Entretanto, são mais de 130 anos em que o empreendedorismo é marcado quase que 100% pela necessidade. Hoje, identificamos uma forma de empreender que finalmente vem ganhando outras motivações e características: já não é mais incomum encontrar empreendedoras negras com negócios cada vez mais inovadores e que buscam impactar positivamente a sociedade e o meio ambiente.
Por isso, em homenagem ao Mês de Julho das Pretas, é importante evidenciar algumas trajetórias de mulheres negras que, atualmente, representam metade das donas de negócios no Brasil e movimentam, anualmente, R $1,73 trilhão.
Diante deste cenário, pergunto: quantos negócios de sucesso liderados por mulheres negras você conhece?

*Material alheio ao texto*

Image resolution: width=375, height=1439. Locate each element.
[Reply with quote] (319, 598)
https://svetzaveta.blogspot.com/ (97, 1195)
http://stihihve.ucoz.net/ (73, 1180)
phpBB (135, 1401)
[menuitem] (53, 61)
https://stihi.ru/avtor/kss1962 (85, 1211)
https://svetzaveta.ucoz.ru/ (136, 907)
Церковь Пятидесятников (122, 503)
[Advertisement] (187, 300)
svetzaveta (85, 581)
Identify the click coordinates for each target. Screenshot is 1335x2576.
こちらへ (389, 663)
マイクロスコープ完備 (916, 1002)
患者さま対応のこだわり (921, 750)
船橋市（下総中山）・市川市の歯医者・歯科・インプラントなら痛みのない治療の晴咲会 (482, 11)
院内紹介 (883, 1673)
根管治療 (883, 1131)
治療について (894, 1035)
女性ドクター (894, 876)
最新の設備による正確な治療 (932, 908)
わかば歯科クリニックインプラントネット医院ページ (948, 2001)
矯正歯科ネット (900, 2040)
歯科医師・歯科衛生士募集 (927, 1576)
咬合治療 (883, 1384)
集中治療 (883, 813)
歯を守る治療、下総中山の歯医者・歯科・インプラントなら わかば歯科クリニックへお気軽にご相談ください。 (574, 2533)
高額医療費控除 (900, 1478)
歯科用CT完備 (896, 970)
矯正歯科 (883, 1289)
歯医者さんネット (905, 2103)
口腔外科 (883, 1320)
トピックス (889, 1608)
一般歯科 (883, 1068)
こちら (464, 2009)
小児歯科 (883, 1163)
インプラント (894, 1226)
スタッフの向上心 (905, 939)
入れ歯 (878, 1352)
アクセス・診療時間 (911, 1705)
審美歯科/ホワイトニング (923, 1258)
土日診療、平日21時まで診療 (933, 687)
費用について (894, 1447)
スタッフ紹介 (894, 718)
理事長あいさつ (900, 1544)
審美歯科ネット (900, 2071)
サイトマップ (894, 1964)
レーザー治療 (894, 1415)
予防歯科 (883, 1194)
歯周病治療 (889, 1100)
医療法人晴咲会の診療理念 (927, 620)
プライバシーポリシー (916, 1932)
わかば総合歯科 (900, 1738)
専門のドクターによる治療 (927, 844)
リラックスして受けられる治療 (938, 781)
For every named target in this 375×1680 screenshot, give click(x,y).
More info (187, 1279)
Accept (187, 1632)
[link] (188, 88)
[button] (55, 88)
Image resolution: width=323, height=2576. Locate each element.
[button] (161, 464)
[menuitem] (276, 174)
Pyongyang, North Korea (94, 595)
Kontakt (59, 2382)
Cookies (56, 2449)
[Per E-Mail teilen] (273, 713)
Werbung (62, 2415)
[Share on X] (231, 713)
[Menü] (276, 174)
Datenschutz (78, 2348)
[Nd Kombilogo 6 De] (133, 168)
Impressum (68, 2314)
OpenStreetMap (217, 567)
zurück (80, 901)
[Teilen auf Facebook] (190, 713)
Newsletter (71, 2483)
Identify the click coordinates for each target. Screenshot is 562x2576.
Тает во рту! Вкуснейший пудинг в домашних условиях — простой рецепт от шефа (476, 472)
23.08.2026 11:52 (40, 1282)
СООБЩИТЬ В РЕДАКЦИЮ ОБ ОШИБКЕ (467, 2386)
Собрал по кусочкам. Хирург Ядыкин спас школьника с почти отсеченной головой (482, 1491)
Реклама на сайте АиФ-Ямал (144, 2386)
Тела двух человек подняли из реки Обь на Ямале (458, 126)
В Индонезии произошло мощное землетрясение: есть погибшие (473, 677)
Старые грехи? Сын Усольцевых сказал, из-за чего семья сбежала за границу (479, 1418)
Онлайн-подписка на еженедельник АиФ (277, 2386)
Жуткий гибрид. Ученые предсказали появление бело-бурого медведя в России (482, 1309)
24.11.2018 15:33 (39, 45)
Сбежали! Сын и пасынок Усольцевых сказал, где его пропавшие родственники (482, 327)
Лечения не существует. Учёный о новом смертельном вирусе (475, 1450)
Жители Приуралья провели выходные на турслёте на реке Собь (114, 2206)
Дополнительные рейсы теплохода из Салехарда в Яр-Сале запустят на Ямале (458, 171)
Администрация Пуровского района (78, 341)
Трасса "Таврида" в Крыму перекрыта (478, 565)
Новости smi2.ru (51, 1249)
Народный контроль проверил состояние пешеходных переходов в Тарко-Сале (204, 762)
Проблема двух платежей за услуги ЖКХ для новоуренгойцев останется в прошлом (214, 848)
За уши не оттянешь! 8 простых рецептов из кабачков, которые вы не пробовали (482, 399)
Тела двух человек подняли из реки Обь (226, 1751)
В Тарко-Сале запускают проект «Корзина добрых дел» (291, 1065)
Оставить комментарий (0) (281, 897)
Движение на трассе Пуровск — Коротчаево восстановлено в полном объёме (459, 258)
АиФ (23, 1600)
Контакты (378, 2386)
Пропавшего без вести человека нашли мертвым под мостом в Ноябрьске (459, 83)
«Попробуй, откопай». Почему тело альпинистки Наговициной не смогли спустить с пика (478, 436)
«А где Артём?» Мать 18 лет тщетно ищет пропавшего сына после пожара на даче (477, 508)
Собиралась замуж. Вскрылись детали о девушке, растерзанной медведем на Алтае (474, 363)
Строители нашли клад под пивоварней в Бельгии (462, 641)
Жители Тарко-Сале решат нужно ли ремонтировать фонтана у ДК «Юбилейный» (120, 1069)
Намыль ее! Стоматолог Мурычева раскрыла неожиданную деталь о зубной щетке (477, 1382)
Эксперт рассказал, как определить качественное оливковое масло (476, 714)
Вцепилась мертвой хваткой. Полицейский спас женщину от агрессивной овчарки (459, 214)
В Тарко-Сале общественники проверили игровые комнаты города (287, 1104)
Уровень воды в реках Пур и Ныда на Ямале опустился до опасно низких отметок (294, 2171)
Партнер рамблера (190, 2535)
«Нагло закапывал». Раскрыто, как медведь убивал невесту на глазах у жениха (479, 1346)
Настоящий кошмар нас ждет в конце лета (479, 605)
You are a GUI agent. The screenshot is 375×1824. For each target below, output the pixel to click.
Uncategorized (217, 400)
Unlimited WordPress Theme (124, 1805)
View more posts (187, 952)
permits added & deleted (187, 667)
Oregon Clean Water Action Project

Se as mulheres negras são a maioria da população empreendedora do país desde 1800, é plausível crer na existência de muitas histórias de sucesso. Porém, muitos desses cases de sucesso não são evidenciados como os cases estrangeiros ou de negócios predominantemente masculinos. E considerando que inovar é resolver problemas complexos em ambientes de altas incertezas, há muito o que se compartilhar a partir da vivência da mulher negra desse país – e, principalmente, suas vivências no afroempreendedorismo.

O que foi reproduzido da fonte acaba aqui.